=== What is needed ===
Recast the records from the line with "You are a GUI" through the line with "coord(61,175)" as a two-column CSV with the columns request and answer. Give one row per record, put each field in quotes with line breaks replaced by spaces, and leave the pictures out.

=== Stored data ===
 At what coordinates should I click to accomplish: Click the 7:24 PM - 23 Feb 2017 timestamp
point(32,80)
...
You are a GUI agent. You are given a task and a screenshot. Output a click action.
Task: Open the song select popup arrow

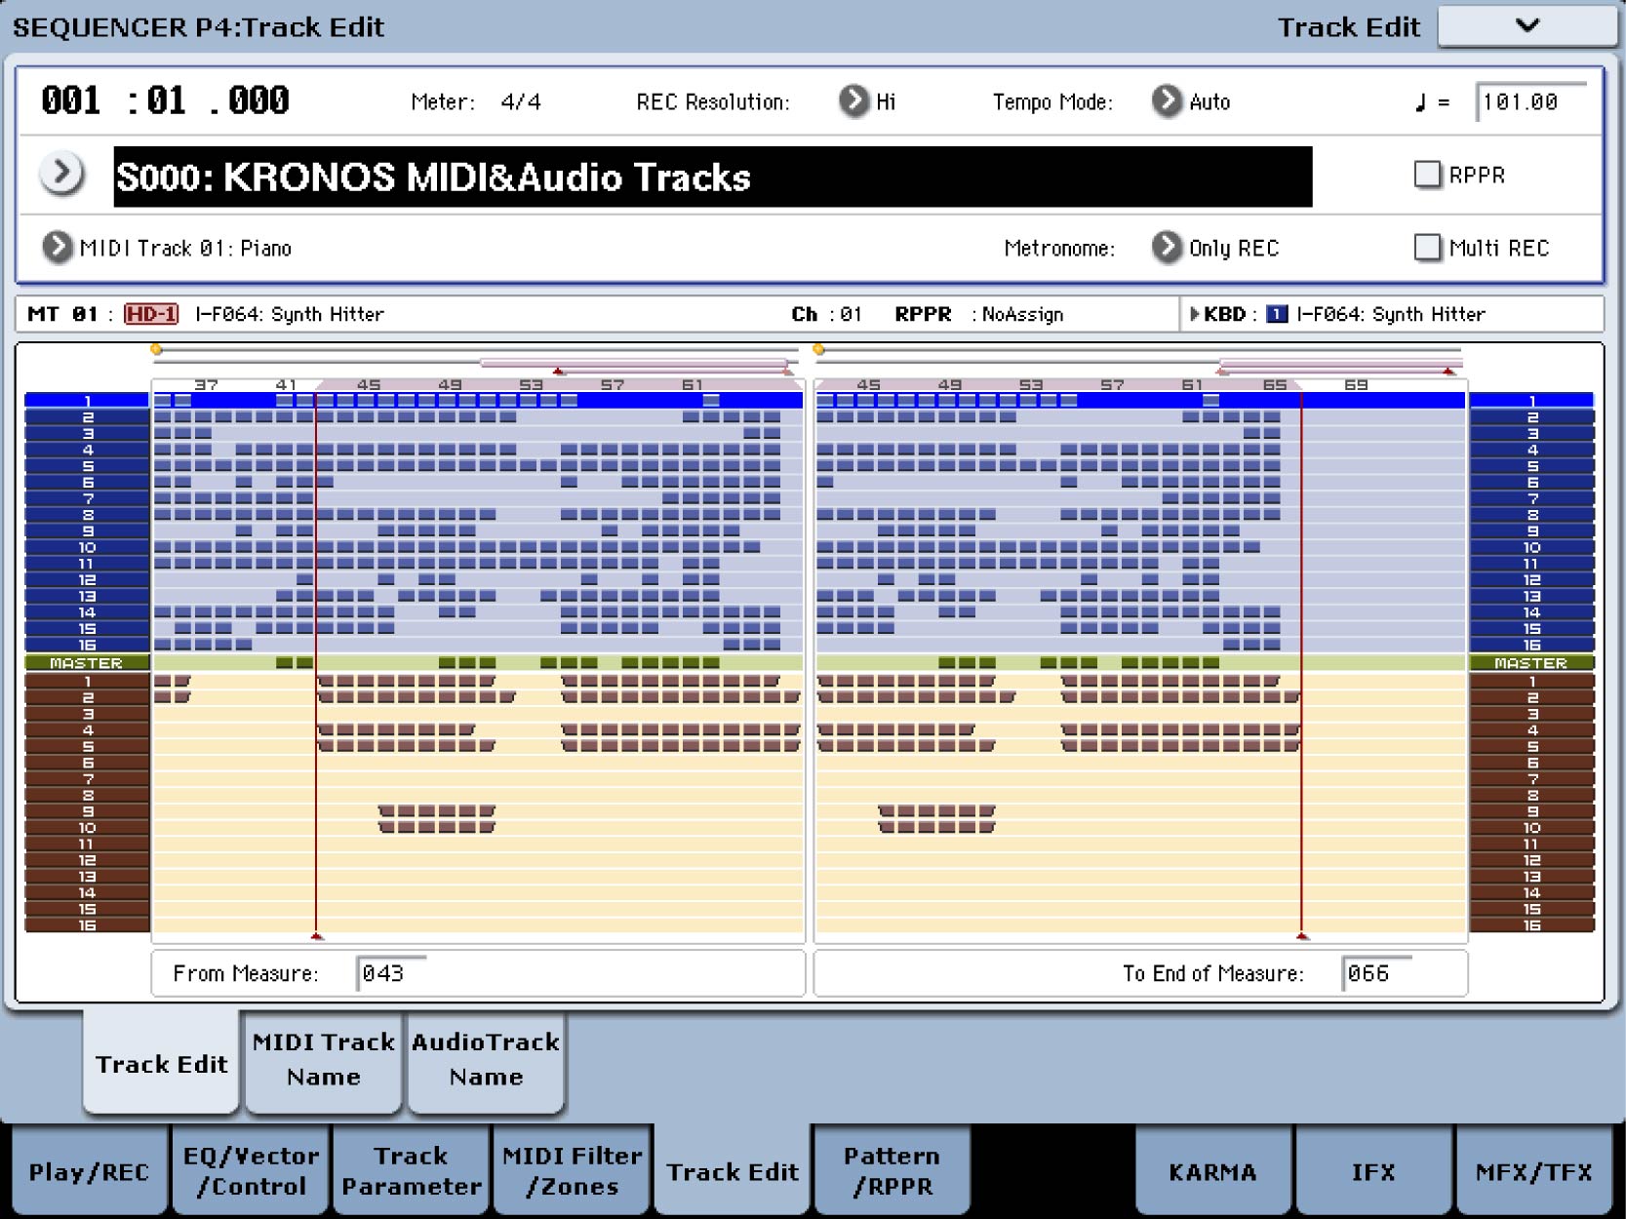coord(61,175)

=== Solution ===
request,answer
"You are a GUI agent. You are given a task and a screenshot. Output a click action. Task: Open the song select popup arrow","coord(61,175)"